YOUR OBJECTIVE: With the pictures left aside, write out the entries that follow exactly.

Collected data entries:
>>>>>

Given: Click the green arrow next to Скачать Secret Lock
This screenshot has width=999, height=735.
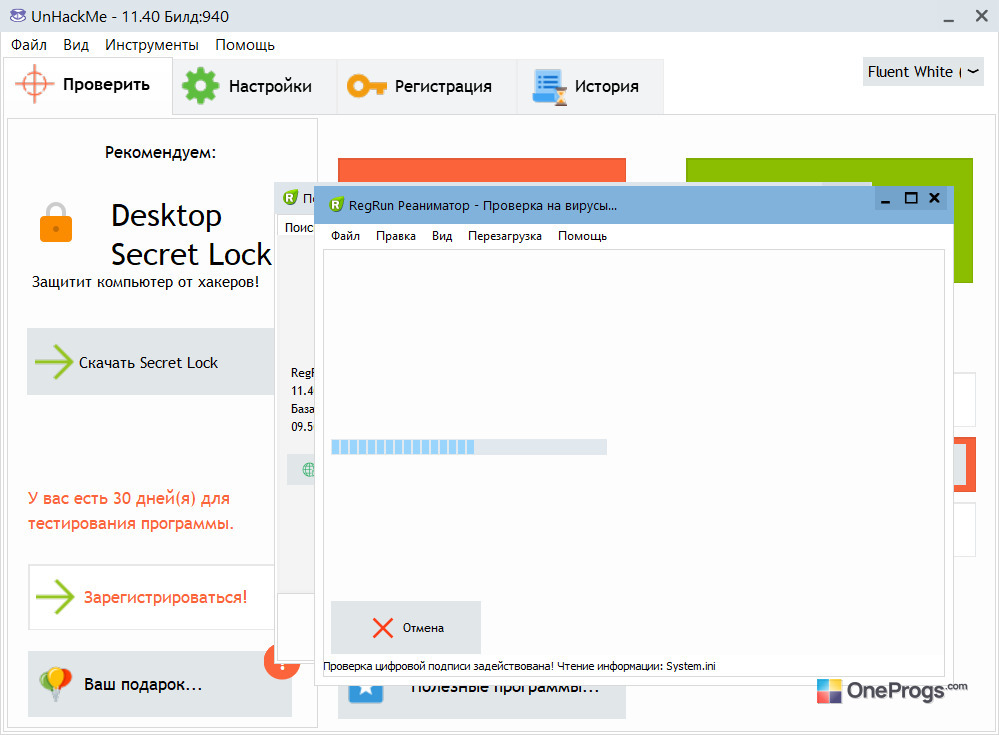Looking at the screenshot, I should tap(54, 362).
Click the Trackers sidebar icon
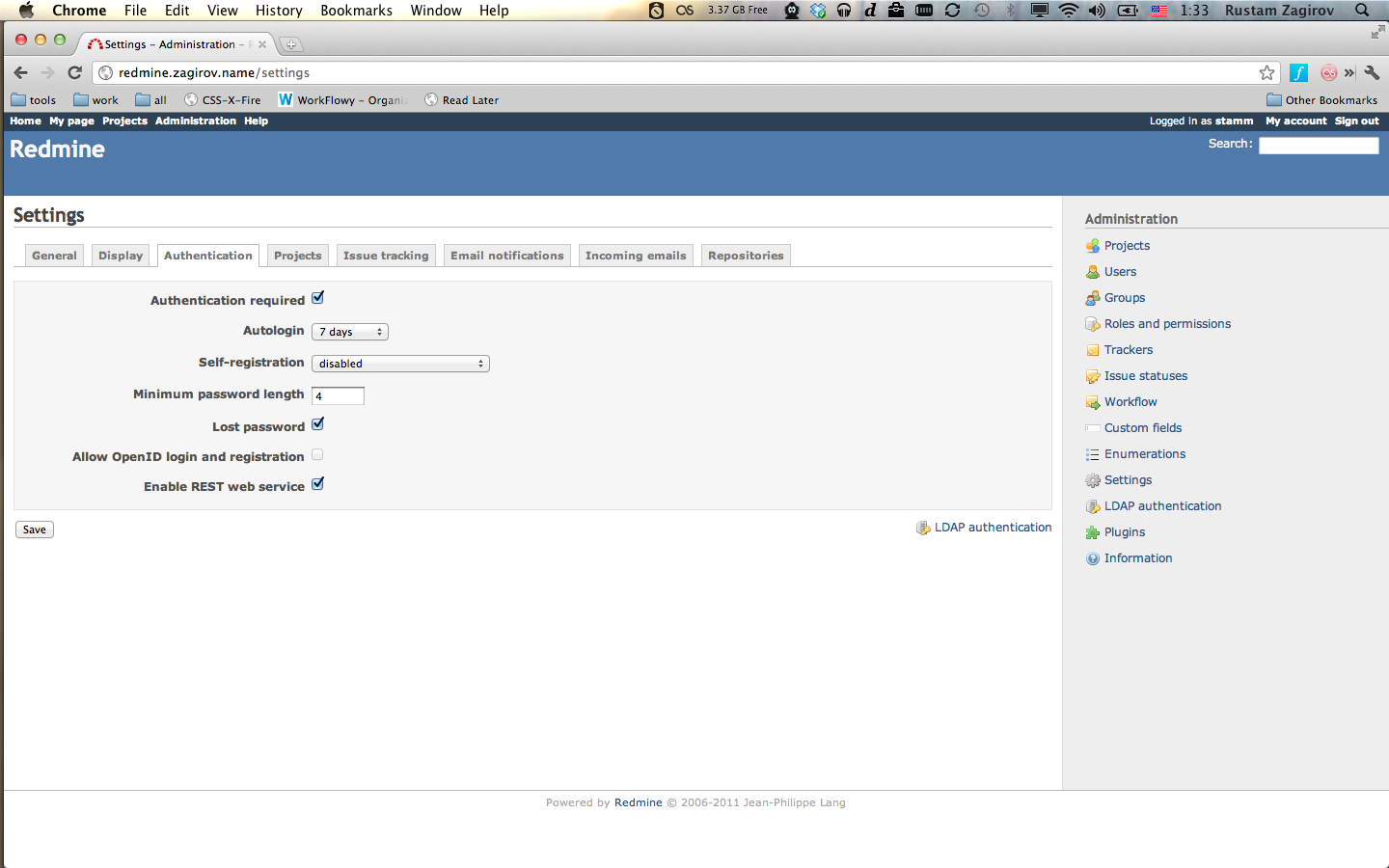The width and height of the screenshot is (1389, 868). coord(1092,349)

<<<<<

COMPLETED EXERCISE:
Given: Click the green arrow next to Скачать Secret Lock
This screenshot has width=999, height=735.
Looking at the screenshot, I should tap(54, 362).
Click the Trackers sidebar icon
The width and height of the screenshot is (1389, 868). coord(1092,349)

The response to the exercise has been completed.